MPSA06/56 are probably slower transistors than 2n2222/2907 but will be a lot less noisy at low volume. Also On semi parts are real factory controlled parts (mine came from newark), whereas central semi parts (I think you said you had) are generally whatever central can buy on the world market that is the cheapest part possible. As far as 20 k response, 1 your single speaker won't produce it unless it is 1" diameter or is a 4" with whizzer cone, and 2. most American males blew their HF ear response with firearms firecrackers or loud parties by the time they are 20. (My ears go to 14 khz tested at the factory, due to ear plug training I had in the Army and assiduous use of them. ) 3. Most pop albums don't have 10-20 khz, certainly not if they are mostly guitars & voice.

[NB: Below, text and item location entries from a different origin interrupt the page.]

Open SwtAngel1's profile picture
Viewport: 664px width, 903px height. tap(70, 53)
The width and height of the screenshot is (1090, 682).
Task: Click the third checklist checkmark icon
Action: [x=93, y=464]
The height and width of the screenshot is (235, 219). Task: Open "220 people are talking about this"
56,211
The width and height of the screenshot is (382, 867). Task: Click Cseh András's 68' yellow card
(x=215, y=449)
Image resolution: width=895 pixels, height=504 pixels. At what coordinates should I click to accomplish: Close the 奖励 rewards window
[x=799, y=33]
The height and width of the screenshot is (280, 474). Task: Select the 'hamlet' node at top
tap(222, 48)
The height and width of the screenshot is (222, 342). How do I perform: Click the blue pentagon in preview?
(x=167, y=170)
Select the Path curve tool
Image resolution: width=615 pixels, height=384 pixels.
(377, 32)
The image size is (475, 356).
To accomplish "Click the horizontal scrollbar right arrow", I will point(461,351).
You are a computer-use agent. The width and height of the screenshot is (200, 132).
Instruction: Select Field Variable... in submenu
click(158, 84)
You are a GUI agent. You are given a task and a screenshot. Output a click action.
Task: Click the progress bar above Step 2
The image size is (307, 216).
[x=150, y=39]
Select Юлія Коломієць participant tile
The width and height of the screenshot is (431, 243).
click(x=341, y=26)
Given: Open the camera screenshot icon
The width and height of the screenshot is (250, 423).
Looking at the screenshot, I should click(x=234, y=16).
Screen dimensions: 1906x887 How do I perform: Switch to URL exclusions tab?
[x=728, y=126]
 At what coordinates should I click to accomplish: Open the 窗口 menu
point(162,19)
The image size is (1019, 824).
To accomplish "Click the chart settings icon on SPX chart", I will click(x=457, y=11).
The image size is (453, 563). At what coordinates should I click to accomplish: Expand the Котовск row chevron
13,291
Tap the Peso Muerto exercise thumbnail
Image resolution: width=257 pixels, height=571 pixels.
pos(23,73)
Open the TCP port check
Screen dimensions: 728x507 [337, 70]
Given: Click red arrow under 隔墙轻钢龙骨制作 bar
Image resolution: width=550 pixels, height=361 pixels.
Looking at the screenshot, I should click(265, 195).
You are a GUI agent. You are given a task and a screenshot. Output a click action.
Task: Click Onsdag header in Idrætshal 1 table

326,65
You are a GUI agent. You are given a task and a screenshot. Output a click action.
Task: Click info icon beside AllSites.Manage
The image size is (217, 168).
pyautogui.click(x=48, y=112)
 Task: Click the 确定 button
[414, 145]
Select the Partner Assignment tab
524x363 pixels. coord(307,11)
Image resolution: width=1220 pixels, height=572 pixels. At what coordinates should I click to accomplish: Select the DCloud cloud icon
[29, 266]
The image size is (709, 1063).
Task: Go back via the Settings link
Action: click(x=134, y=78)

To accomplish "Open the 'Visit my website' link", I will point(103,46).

You want 5-10 ma running through TIP41/42 at idle (DC?) that is determined by the spread of the 4 diodes between the two bases of drivers. I warned you before about cutting one diode voltage down with a parallel pot with wiper connected to one end. If 2.8 v is not enough to make both output transistor turn on, add a schottky in the diode stack for another 0.3 v. Then adjust pot until idle voltage across a 0.5 ohm emitter resistor is 10 mv (5 ma).
Classic alternate way to get idle current would be to insert instead a "Vbe multiplier" instead of the 4 diodes, made of a heat sinked transistor like a BD139 or BD140, screwed to the single output transistor heat sink to collapse the voltage as it heats up. Search for Apex AX8 schematic for the simplest amp with that feature, as by contrast with Apex AX6 that I run with the diode stack on a terminal strip mounted over the heat sink. How much idle current you can get away with depends on your heat sink & heat washer: nobody uses TIP41/42 as output in class AB so I don't have a reference. But zero idle current sounds bad.
As far as limited voltage swing from this configuration, your power supply may only allow 1.5 amp or so, and that is 2.25*8 ohms or 18 watts. Your speaker was limited to 10 you said. 18 watts corresponds to a 12 v swing (rms) and I think with a 24 v supply this circuit can achieve that.
You don't have an input stage yet, I suggest a 100 ohm resistor followed by a 10k pot with one end shorted to wiper. Reason for the 100 ohm resistor you don't want to short your FM radio/cell phone when you turn the pot up to max volume trying to get your defective circuit to make some sound. Also put a 1uf or 2.2 uf or 4.7 uf capacitor in series with 100 ohms & 10k pot, some sources produce DC and the 5532 won't like that, responds assymetrically which clips one side before the power limit.
Also put 22 or 33 pf disk cap from input hot to input ground, to keep AM radio stations out of your circuit.
For emitter resistors on driver circuit, use 2.2 k as a safe way to start out. P=I*V and these are 500 mw transistors. Then you can tack solder on parallel 2.2k to lower it to 1.1 k and see if it helps anything or blows your parts. Compensation capacitor experimentation is tougher, you can tack some capacitance on with a parallel capacitor but to lower it you have to take out the old one and put in a new lower value one.
Your school lab does have a scope, right? You can check for oscillation at idle or ringing on fast slew rate inputs (square waves) with that. I don't have a working o-scope, I use an analog VOM and different blocking capacitors to see what frequency the voltage I'm seeing is actually.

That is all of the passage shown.